Exercise
Count the lines in the listing below that contain the string "screenshot", treating uppercase and lowercase as different. Reply with the number alone.

Material provided
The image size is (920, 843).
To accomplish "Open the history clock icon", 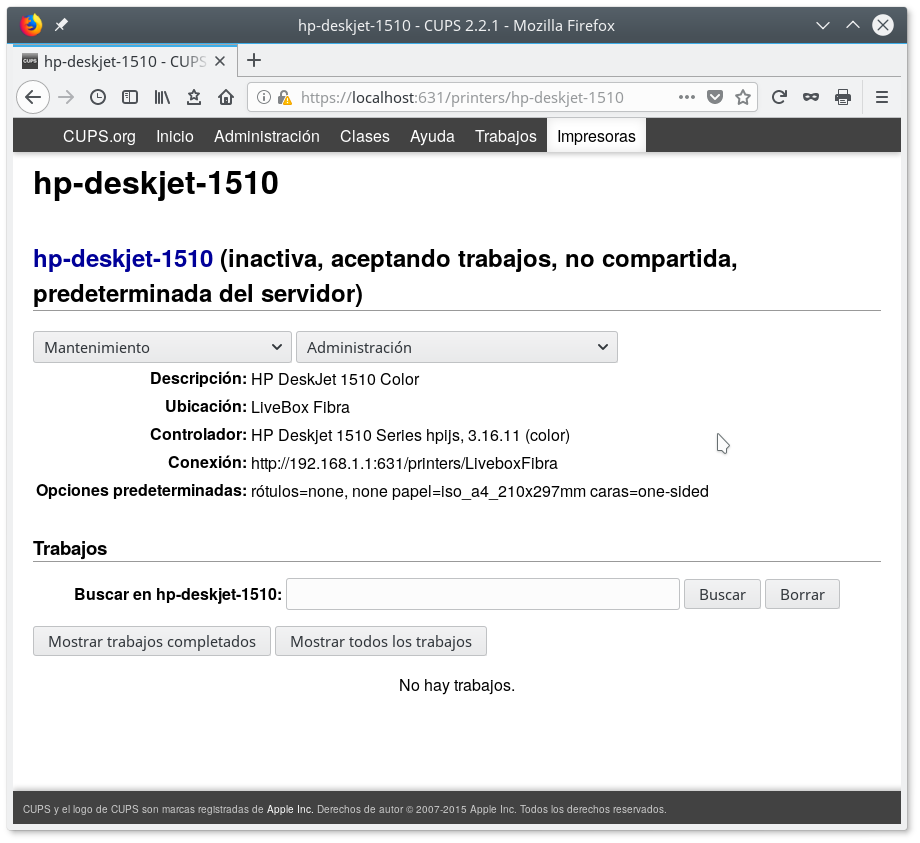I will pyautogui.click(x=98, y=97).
* * *
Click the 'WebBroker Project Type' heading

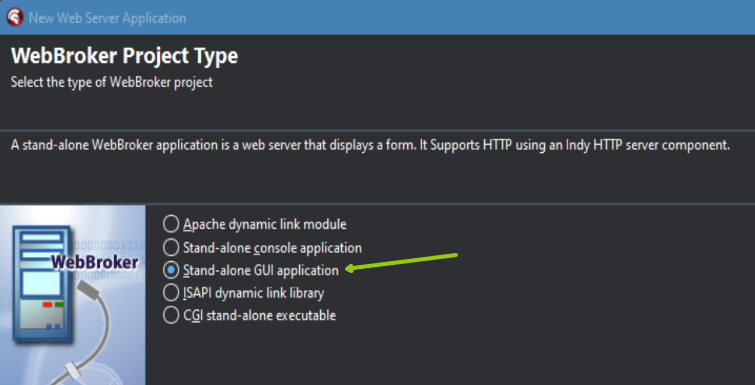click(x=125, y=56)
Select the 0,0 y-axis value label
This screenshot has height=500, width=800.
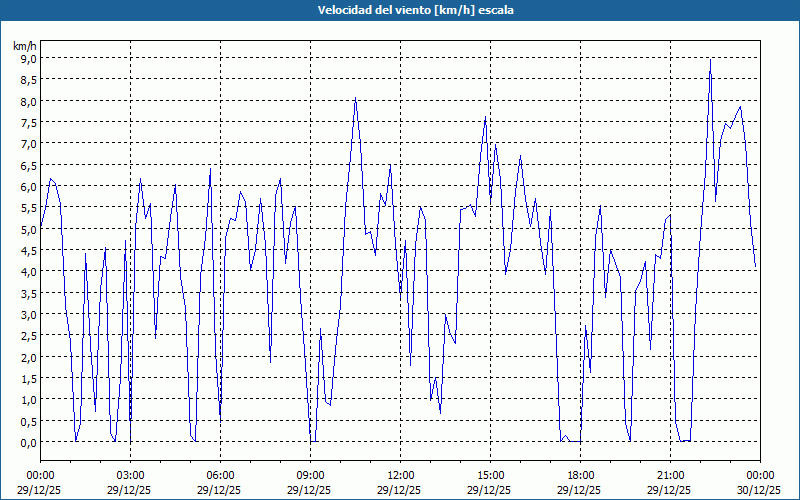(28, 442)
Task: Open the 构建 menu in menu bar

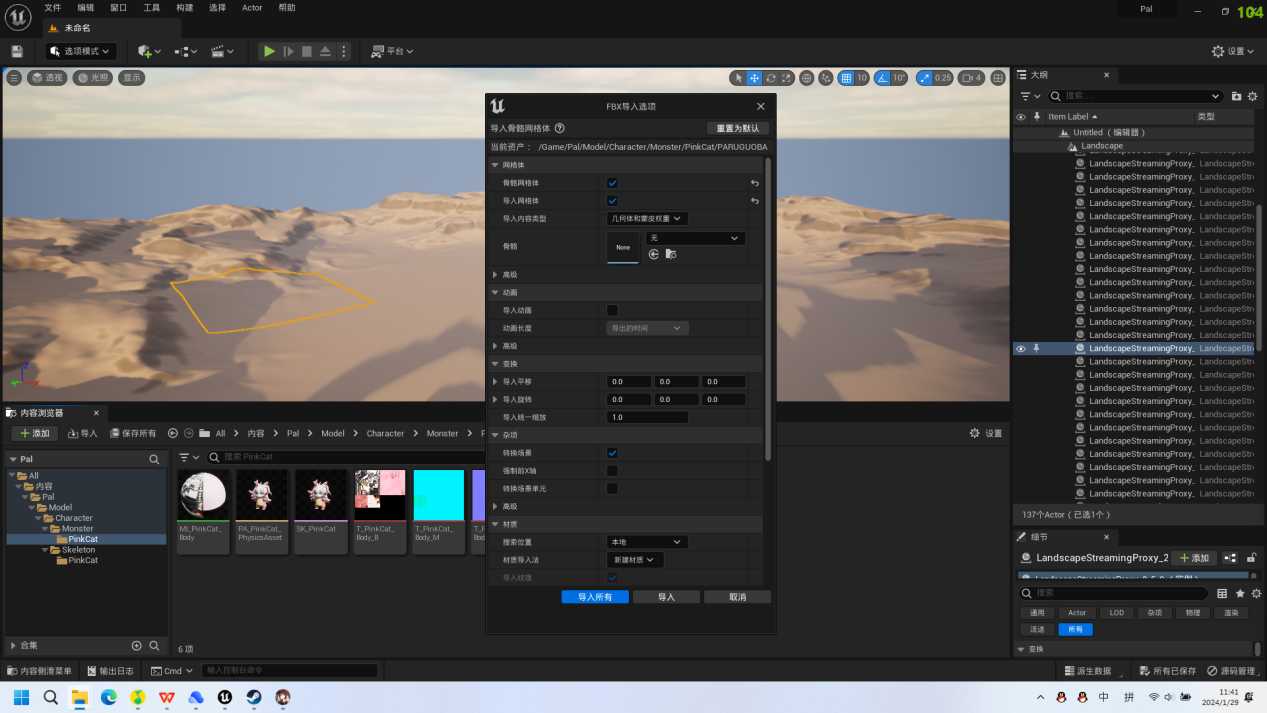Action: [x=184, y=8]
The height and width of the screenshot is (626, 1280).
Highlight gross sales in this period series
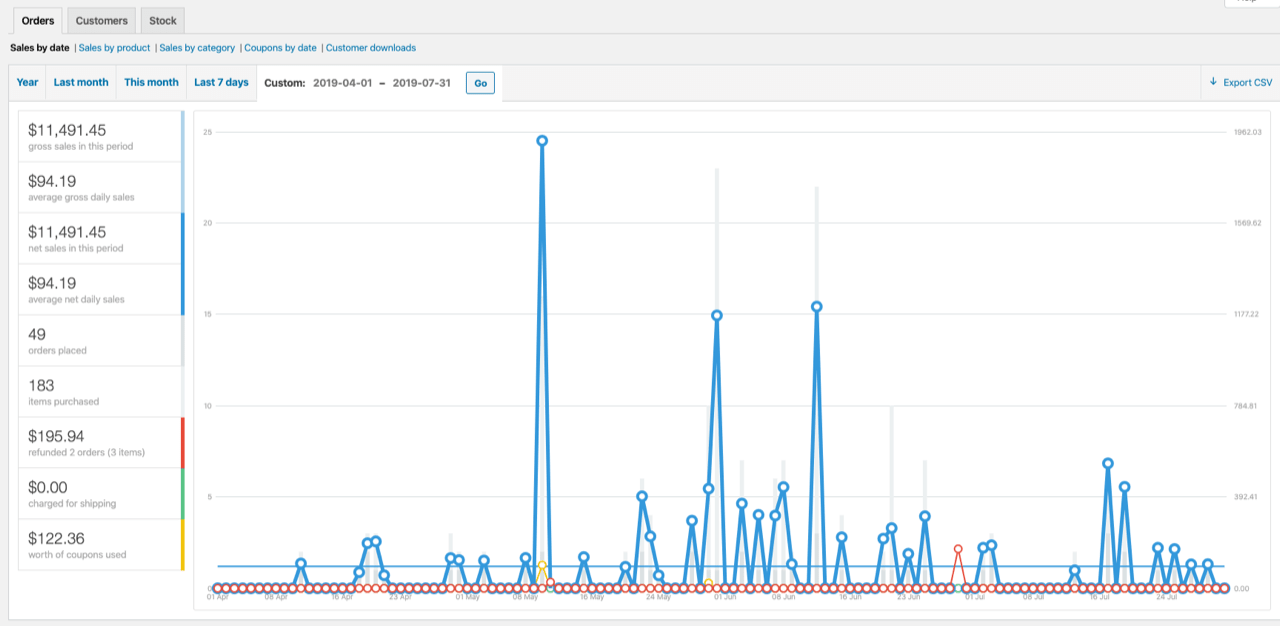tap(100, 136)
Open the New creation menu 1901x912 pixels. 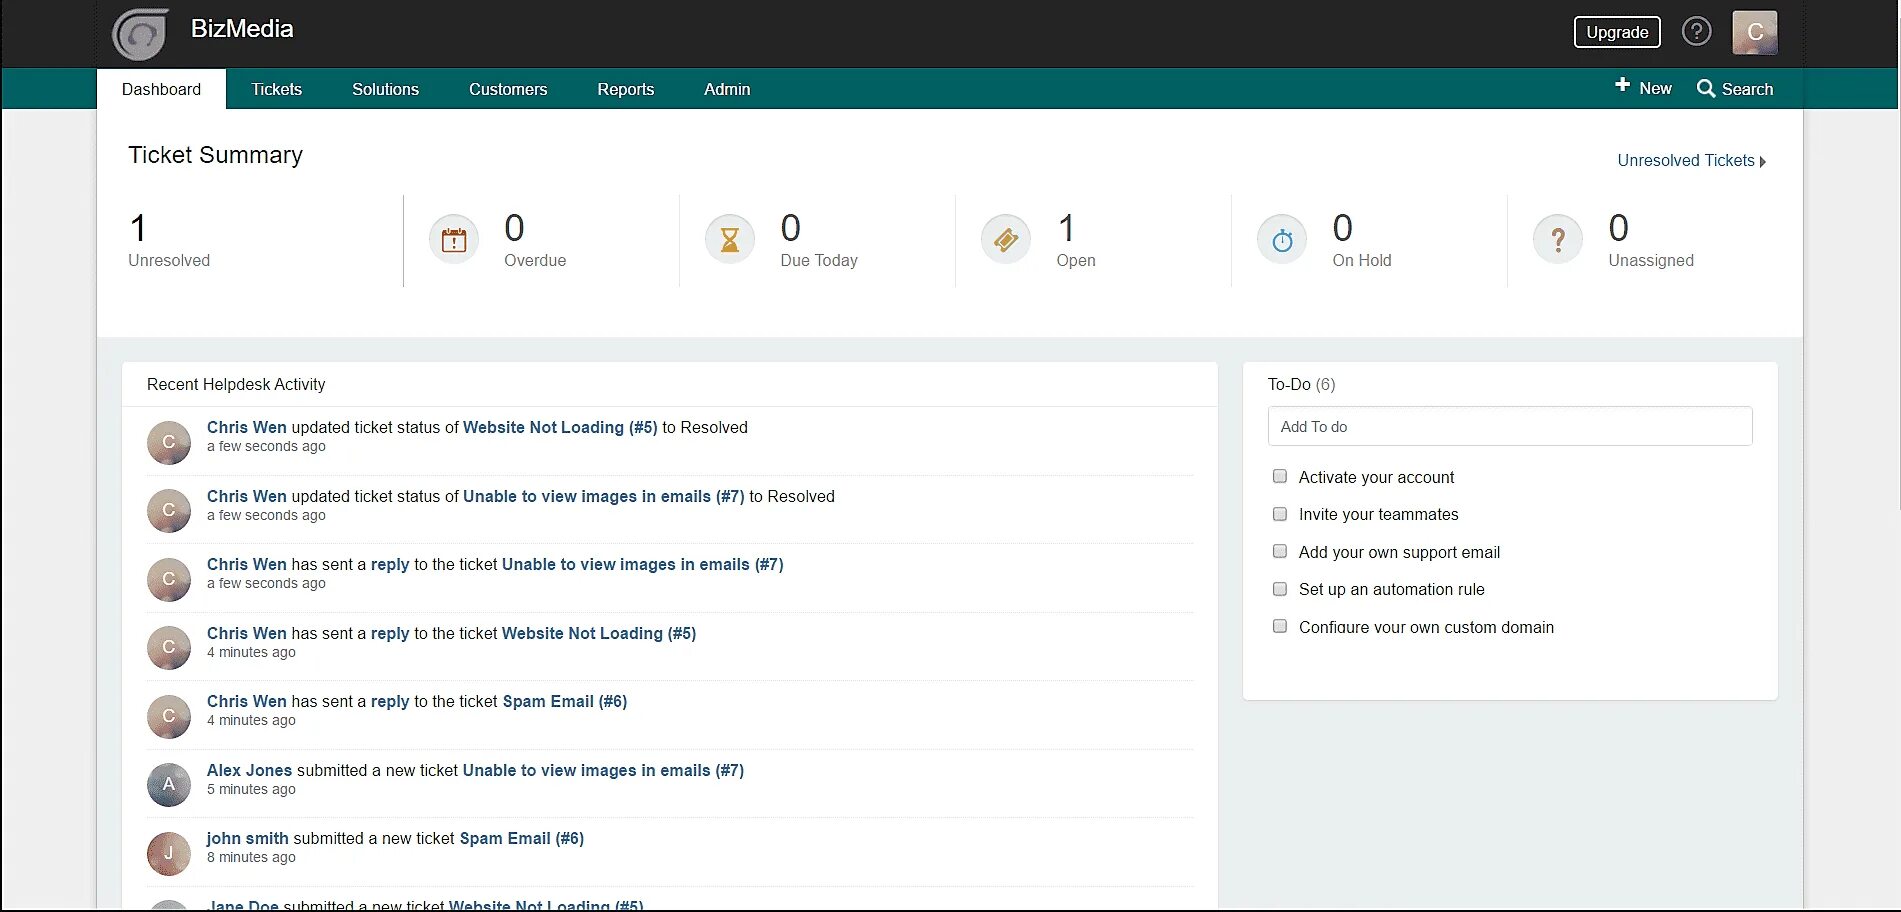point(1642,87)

Complete answer
2